Certify has a built-in tool that can be used to generate signed wedding certificates along with the wallet address of the user, for it is now time for weddings to truly move into the 21st century.

Challenges we ran into

Since we’re new to developing DApps in general (having not gotten on the Ethereum train ever before either), things like connecting to a wallet to be able to sign SPL token transactions (the way Solana does it using sollet.io or Phantom) on-chain was the biggest challenge we faced.

Having tried all sorts of react/nextjs wallet connection libraries that exist for Solana today, what finally worked for us is the Project Serum wallet adapter (fairly old, yet stable) but it had a few typescript bugs that needed fixing (also why our project repository has the

node_modules

folder being tracked in source control, since it has a slightly modified version of this library).

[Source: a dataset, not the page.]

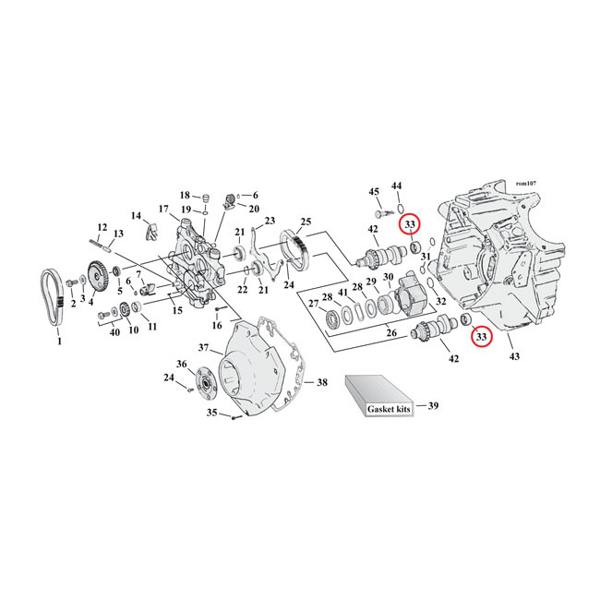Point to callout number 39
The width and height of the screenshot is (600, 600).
tap(434, 405)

We tried using Arweave to store the certificates (being inspired to do so by the Degenerate Apes NFT collection) but that got very expensive very quickly since Arweave doesn’t have a testnet and deploying a full node of our own wasn’t a viable option at the time. This is still something we want to explore in the future, for decentralizing the storage of the actual certificate images on a blockchain as well, assuming we can get the cost/file sizes low enough to do so. We finally settled on associating the on-chain devnet transaction signatures with the generated certificate images (stored as base64 strings :P) using our own database.